Simultaneamente, surgiram duas situações: a informação do jornalista Octavio Guedes sobre a recusa do governo Bolsonaro às 11 ofertas de compras de vacina, desde julho de 2020; e a emissão pelo Ministério da Casa Civil para outros 13 ministérios de 23 acusações e críticas ao desempenho do governo federal no combate à pandemia. Ambas podem ser utilizadas como evidência pelos senadores da CPI. As recusas incluem o desprezo a ofertas do Instituto Butantan e uma rejeição a 70 milhões de doses da vacina da Pfizer.

No segundo encontro, no dia 29 de abril, a Comissão definiu o plano de trabalho, com seis diretrizes estabelecidas por Renan Calheiros, incluindo a compra e distribuição de vacinas, colapso da saúde no Amazonas e o critério de repasse de recursos federais. Entre os 300 requerimentos recebidos nos primeiros dias de trabalho, a CPI pretende apurar contratos e ações de publicidades do governo na pandemia, passeios de Jair Bolsonaro no DF em meio à crise sanitária e a disseminação de informações falsas sobre o coronavírus.

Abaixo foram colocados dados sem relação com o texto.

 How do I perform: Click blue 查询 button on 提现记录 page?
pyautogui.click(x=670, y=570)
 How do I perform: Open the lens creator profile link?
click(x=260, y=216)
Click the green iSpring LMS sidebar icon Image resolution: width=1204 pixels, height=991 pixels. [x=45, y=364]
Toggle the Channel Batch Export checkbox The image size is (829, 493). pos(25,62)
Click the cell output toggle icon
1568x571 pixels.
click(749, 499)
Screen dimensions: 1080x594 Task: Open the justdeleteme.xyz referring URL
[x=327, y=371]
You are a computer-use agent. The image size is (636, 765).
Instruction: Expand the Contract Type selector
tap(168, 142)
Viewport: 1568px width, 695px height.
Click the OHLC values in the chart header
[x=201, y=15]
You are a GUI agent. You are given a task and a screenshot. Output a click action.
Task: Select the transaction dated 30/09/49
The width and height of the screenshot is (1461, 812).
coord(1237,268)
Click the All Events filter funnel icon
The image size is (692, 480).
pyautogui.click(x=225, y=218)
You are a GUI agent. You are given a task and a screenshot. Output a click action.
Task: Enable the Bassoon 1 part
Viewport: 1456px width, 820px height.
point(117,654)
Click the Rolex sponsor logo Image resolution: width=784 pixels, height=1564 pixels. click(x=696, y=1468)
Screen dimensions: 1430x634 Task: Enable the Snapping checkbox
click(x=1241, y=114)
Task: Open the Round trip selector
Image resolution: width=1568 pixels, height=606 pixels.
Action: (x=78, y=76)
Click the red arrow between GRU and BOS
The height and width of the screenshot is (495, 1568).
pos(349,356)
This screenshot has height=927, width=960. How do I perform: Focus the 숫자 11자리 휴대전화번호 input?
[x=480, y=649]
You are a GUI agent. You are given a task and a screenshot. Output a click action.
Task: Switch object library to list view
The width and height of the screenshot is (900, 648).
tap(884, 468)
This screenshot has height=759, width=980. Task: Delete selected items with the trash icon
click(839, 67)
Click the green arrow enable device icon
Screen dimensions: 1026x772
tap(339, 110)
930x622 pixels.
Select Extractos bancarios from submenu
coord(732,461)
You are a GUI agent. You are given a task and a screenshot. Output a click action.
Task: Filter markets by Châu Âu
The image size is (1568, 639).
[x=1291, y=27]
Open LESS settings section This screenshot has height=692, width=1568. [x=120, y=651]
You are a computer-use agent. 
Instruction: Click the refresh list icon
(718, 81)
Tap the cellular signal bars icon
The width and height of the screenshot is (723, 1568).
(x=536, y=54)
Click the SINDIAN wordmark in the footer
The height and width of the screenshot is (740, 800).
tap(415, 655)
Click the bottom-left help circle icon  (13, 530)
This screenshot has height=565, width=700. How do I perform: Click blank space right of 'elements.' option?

O primeiro depoimento foi realizado hoje, 4 de maio, às 11h pelo ex-ministro da saúde Luiz Henrique Mandetta, no qual o médico respondeu perguntas sobre o Plano de Contingência Nacional, instituído por ele no início da pandemia e que incluía testagem em massa e criação de 15 mil leitos em 37 dias no Brasil. O plano e os posicionamentos de Mandetta levaram a embates entre ele e o presidente da República sobre isolamento social e medicamentos para a doença. Mandetta também disse que, se encomendadas com adiantamento, “podíamos estar vacinando desde novembro passado”. O também ex-ministro da saúde, Nelson Teich, dará seu depoimento hoje à tarde. A sessão continua após o fechamento desta matéria.

Luiz Henrique Mandetta é o primeiro convocado a depor na CPI – Foto: Agência Brasil

“Uma consequência potencialmente negativa é ela (a CPI) não chegar em resultados conclusivos, não conseguir conduzir suas investigações de forma apropriada, e ela, além disso, dificultar as tomadas de decisões que ajudem a enfrentar a pandemia, a compra de vacinas e a distribuição. O melhor seria que a CPI conseguisse identificar processos, práticas e estruturas que não estão funcionando e agir sobre elas para que passem a funcionar. A CPI não é algo que nós desejamos, mas devido ao estado de fragilidade em relação à pandemia, com a lentidão da aplicação das vacinas, a dificuldade de adoção de medidas para reduzir a taxa de transmissão e mortalidade, ela se torna essencial”, conclui o especialista Marcelo Marchesini.